He knelt beside the pallet as she arranged herself on her stomach, arranging his tools and pretending not to watch when she removed her loose undershirt. There was still a slight bit of hesitance in her hands, a sign of nerves he would not be so graceless as to draw attention to. He showed her the array of oils he had prepared.

“This one, I think, will be best,” he said. “It will relax you without compromising your wits. Should darkspawn storm the camp again, you might not _want_ to get up and fight, but you will be capable of it. I have a less effective alternative if the effects worry you, though.”
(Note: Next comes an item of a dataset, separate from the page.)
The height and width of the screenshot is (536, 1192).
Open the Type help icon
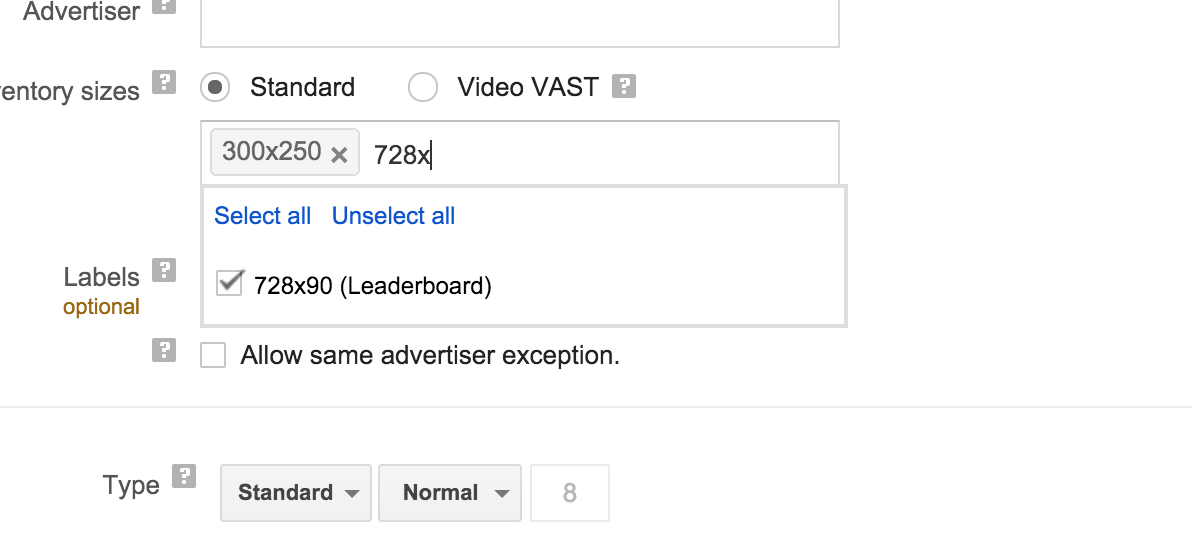184,476

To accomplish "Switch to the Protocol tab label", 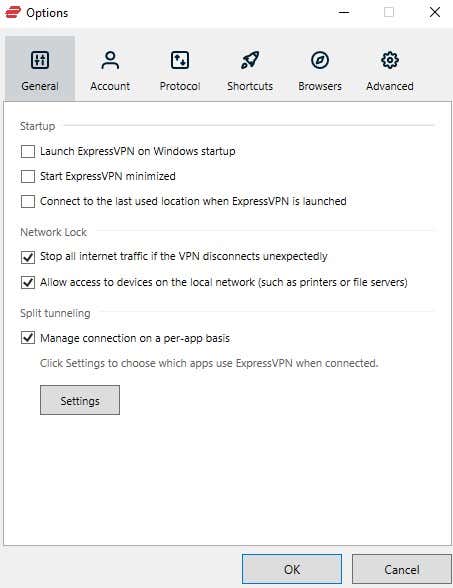I will (180, 86).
He saw gratitude as she turned her head toward him, a bit of a smile, a gentleness of her gaze that few others had the privilege to witness. “It’s fine,” she said, and there was enough breathiness to her words to make him smile.

He warmed the vial in one hand, while he traced the fingertips of the other slowly along the planes of her muscular back. “I have long awaited the chance to have my hands on you.”
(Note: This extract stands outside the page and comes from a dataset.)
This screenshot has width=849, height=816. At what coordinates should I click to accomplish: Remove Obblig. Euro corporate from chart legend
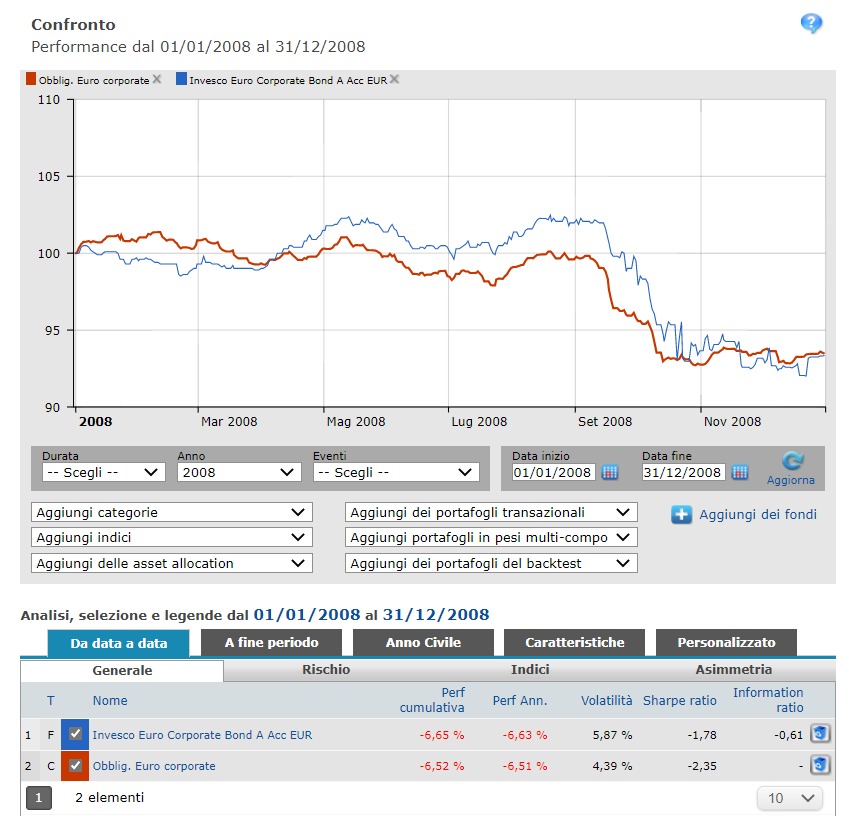(x=157, y=80)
“Me too,” she said, and closed her eyes, and he chuckled.

“Oh? It is news to me,” he teased. “How fortunate for us both, then.” He shifted to straddle her hips, settling himself comfortably, ready to move should she object. They were of similar height, the Warden a little taller, and he did not expect his weight to be a bother. He chuckled again at her sharp indrawing of breath. “My dear, you have no need to be nervous,” he promised, as his slick hands moved up her back, firm and sure. She was silent for a while, till his thumbs in her knots at her shoulders brought forth a sound.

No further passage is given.